Experts, analytics and the age of infinite possibilities

Gartner reckons 90 percent of large global organizations will have a chief data officer by 2019; at the end of 2015, just 25 percent had one in place. The research house reckons this mirrors a much deeper change in many enterprises and ushers in infinite possibilities. Really?

According to Ted Friedman, Gartner’s Research VP and Distinguished Analyst, this is only the tip of the iceberg and “Practitioners of distinctive data and analytics disciplines will need to broaden their understanding, and work more closely with others to realize the benefits of using data and analytics to capture transformative business opportunities and mitigate risks.”

This put me in mind of Humboldt, who is probably best known for the endangered species of penguin named after him. In fact, he has more species and geographic features named after him than any other human and was an inspiration to Charles Darwin, among others.
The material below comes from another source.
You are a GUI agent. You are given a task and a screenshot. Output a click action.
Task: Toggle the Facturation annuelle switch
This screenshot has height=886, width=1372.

But I was thinking about him in the context of analytics experts needing to broaden their horizons because, as the author of this award-winning new biography argues very eloquently, Humboldt was the last great polymath: He had a deep knowledge of many subjects and was highly articulate about them too. He died in 1859 at the age of 89, and the latter part of his life was the beginning of the era of the specialist or expert that we still live in today – and as has been said, an expert is someone who knows a lot about relatively little.
The missing link

This necessary shift from specialist to generalist isn’t much mentioned when we talk about the cultural challenges for organizations undergoing digital transformation – but it should be. Smashing down silos is a terrific idea. What happens next hasn’t been thought through. As someone who has earned a living by extracting, sorting and presenting information, I know that experts are often the least able to identify and articulate what is most important about their subjects in any given context.

Typically, this is because they are much too close to it and cannot imagine what it is like not to know what they know, that is, what’s most important for someone else to grasp. Yet this is critical to broadening analytics people’s understanding and working more closely with others as Gartner recommends, so we have a dangerous disconnect here.
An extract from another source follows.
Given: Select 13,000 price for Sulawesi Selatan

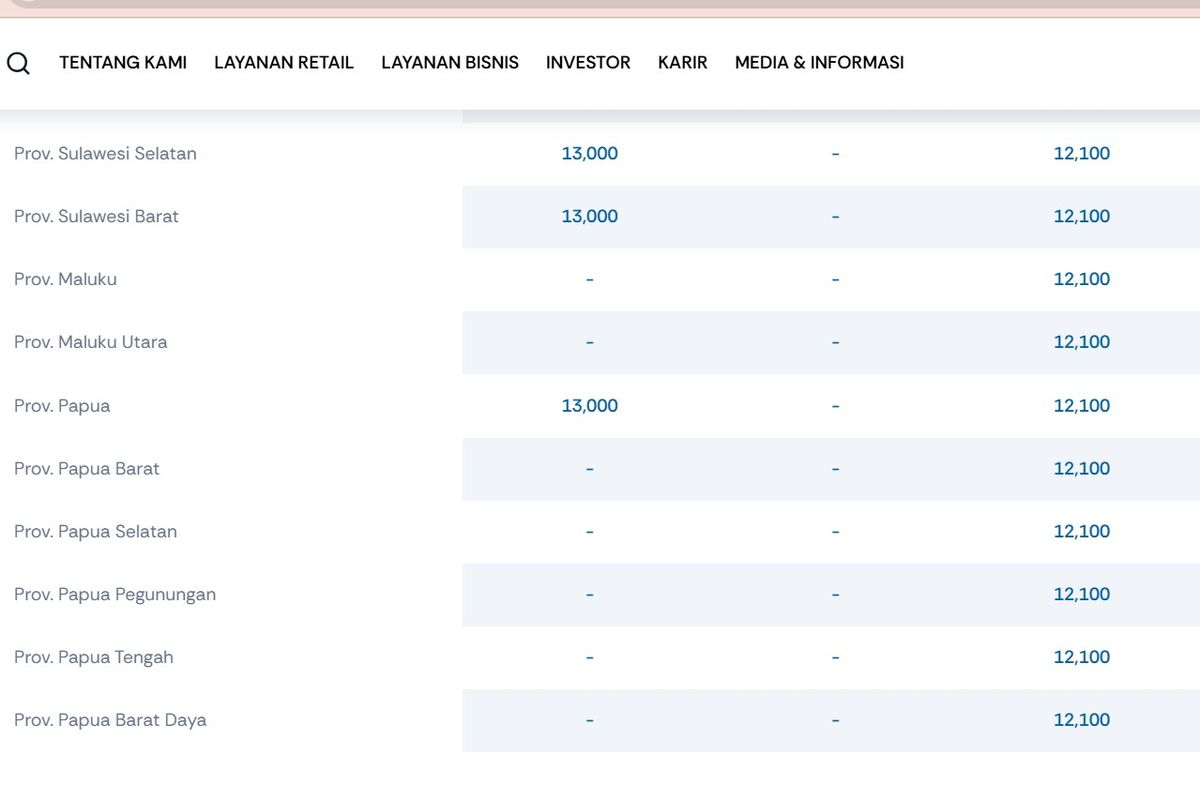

The World Economic Forum’s Future of Jobs study has an angle on this too. The study predicts that 5 million jobs will be lost before 2020 as artificial intelligence, robotics, nanotechnology and other socio-economic factors replace human workers. It concludes that the combination of soft (social) skills and mathematical ability is an unbeatable one – and this is what is needed for Gartner’s world of infinite possibilities to come true. How many people do you know who’ve got both? Bet you don’t need two hands to count – they're even rarer than Humboldt penguins.